Unfortunately theres no setting on the AP which allows me to edit the MTU settings. I think id need to contact support to make any changes.

I feel like we are getting closer to whatever is dropping these packets... suspect its a networking/firewall issue

TedB123 · ‎07-27-2023

found this interesting post on MS

https://learn.microsoft.com/en-us/azure/virtual-network/virtual-network-tcpip-performance-tuning

Azure and VM MTU

The default MTU for Azure VMs is 1,500 bytes. The Azure Virtual Network stack will attempt to fragment a packet at 1,400 bytes.

Note that the Virtual Network stack isn't inherently inefficient because it fragments packets at 1,400 bytes even though VMs have an MTU of 1,500. A large percentage of network packets are much smaller than 1,400 or 1,500 bytes.
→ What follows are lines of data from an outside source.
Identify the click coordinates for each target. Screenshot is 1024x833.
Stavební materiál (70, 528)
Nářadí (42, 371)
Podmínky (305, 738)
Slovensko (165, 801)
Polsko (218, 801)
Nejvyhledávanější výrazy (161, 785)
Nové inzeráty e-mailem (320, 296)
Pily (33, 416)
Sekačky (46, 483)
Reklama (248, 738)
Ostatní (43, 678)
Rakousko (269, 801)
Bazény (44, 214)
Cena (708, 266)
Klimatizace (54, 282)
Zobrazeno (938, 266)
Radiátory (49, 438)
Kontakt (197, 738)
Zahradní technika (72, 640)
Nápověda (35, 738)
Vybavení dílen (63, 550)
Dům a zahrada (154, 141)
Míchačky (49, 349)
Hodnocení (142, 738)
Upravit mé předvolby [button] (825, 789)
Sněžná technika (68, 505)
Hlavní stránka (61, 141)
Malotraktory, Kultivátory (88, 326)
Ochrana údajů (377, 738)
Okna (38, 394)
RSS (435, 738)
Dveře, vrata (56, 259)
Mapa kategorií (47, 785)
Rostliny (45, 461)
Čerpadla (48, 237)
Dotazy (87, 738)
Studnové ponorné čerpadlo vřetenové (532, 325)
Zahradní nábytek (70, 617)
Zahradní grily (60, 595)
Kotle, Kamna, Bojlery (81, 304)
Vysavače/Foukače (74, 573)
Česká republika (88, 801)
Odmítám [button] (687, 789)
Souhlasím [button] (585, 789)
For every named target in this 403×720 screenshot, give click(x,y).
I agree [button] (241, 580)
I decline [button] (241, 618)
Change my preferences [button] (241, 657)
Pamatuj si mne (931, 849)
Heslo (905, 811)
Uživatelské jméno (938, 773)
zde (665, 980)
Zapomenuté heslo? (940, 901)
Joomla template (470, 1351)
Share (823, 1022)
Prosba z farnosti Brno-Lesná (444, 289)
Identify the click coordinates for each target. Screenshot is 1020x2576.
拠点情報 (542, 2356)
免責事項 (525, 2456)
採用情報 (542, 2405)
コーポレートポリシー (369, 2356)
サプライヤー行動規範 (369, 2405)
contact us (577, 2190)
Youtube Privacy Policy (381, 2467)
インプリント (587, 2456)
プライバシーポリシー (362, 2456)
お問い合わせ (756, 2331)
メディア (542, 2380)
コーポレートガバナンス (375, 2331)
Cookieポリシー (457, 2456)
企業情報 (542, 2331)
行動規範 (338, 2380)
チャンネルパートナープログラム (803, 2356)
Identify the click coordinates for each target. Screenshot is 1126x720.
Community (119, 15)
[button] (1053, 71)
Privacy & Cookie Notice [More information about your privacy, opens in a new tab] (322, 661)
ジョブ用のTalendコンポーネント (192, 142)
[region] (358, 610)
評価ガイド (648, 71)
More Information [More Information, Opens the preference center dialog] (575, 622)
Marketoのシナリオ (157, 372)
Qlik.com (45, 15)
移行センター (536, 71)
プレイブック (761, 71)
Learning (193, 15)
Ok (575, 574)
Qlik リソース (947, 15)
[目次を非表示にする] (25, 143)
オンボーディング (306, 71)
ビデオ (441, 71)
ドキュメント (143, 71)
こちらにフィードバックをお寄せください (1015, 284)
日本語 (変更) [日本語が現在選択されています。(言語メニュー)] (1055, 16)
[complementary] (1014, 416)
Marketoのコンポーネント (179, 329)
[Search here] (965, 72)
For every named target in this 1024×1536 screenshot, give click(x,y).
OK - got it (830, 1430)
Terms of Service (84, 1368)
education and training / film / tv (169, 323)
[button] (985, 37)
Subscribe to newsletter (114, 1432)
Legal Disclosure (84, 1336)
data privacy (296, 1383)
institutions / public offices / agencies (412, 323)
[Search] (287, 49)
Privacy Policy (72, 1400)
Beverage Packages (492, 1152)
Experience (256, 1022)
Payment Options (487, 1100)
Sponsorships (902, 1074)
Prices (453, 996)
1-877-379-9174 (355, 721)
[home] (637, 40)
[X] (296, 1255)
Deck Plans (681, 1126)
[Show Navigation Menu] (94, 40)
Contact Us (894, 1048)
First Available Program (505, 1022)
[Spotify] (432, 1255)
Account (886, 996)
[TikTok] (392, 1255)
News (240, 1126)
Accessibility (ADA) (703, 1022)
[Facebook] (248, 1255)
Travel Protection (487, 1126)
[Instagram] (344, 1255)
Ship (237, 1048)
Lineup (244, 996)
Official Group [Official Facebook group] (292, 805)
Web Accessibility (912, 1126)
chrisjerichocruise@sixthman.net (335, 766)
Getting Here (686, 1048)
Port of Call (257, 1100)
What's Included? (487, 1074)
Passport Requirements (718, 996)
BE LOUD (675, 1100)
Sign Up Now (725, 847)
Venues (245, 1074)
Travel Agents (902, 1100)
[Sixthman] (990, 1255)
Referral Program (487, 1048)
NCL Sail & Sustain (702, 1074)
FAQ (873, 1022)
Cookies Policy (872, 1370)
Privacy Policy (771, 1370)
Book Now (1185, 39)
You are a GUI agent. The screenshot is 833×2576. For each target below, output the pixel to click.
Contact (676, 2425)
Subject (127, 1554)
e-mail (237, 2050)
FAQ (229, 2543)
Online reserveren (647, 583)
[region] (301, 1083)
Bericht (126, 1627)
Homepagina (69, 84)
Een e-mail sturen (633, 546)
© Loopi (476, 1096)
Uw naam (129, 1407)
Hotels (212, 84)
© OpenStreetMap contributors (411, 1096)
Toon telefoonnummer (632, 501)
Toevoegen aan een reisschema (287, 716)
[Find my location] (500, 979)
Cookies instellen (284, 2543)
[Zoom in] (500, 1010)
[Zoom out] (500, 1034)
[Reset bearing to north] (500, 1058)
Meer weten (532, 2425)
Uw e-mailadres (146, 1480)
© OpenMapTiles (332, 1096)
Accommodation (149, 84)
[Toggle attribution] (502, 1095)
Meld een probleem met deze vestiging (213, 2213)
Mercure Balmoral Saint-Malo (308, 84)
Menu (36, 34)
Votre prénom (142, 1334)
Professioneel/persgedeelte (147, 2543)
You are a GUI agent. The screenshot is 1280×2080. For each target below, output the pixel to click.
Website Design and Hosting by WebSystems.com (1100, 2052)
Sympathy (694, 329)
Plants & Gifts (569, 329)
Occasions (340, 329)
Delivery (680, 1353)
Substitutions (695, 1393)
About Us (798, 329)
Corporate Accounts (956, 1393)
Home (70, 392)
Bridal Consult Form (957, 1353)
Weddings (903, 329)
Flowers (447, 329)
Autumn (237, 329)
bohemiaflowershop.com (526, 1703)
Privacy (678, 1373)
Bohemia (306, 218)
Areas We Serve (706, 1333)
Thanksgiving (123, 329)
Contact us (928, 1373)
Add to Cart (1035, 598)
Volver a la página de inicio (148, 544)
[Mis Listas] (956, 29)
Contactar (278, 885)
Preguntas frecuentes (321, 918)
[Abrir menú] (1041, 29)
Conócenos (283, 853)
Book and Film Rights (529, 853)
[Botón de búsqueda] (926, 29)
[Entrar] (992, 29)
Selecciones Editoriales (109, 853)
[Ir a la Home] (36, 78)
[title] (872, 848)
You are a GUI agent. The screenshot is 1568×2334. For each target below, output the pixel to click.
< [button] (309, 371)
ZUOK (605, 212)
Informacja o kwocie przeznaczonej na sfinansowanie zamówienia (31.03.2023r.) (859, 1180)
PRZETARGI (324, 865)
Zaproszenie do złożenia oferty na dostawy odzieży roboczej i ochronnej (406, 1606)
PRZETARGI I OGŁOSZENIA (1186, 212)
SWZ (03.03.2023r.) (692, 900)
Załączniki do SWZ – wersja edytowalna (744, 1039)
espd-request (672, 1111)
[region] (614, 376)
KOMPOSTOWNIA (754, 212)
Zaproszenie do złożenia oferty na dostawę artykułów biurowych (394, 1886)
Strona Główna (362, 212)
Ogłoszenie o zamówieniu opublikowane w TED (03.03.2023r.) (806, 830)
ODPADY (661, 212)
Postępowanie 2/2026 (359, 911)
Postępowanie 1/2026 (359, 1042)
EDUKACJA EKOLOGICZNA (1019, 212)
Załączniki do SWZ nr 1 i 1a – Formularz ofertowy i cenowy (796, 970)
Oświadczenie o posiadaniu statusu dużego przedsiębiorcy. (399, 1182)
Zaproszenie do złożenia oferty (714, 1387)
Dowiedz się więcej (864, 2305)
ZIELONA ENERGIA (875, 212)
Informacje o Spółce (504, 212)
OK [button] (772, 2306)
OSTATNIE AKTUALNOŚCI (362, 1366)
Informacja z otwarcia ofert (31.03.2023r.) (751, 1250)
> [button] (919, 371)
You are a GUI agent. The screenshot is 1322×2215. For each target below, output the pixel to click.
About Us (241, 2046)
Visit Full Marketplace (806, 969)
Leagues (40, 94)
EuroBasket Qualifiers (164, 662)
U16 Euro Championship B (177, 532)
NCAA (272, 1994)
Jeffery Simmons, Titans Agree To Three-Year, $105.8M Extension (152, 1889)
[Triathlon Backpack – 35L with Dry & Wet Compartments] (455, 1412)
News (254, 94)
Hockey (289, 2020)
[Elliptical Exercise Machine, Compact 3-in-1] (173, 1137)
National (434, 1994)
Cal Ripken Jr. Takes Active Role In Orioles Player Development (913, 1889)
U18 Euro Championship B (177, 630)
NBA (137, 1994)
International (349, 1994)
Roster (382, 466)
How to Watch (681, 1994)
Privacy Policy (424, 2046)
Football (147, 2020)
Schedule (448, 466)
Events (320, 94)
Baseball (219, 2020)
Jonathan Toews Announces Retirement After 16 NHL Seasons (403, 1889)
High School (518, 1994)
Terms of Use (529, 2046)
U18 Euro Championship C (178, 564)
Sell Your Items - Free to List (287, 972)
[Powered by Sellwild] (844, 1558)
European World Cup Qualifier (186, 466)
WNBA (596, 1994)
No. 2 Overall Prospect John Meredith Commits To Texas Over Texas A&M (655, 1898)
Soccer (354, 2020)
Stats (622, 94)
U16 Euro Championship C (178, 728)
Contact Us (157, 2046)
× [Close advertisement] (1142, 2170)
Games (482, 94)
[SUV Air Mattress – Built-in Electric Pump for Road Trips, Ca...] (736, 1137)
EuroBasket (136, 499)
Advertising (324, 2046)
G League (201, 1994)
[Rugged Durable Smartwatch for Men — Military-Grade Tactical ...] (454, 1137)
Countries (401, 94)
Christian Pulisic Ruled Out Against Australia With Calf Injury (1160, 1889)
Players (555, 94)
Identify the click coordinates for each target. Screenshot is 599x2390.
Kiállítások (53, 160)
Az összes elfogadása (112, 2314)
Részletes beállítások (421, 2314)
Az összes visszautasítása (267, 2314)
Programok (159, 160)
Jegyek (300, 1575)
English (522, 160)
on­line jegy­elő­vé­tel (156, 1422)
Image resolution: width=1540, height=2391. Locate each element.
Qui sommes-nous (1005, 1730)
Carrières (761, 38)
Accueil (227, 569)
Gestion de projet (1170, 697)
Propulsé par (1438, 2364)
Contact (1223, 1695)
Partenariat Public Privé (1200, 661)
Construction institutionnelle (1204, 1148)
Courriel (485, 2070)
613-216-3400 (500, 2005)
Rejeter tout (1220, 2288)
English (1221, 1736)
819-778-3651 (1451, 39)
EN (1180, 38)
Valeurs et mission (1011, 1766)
been in contact with meraki support who have confirmed that the auto vpn MTU is set to 1432
so based on the above its possible that the azure virtual network is causing our issue.

im asking meraki support if they can change the auto vpn mtu to a lower number... say 1300.

TedB123 · ‎07-28-2023

looks like i got it sorted... i changed the MTU on the azure ISE node to 1300 and authentication worked straight away.

i came across this github post
https://github.com/MicrosoftDocs/azure-docs/issues/69477#issuecomment-1318717067

and one of the steps there mentions changing the mtu on the ise node, so i thought might as well... node aint working properly as it is so no harm in doing that.

and voila... worked straight away.

as long as theres no issues with the mtu being at 1300 and authentications work then we will stick with this.
more testing will be done next week.

ive been banging my head for a week trying to resolve this... what a win for a friday!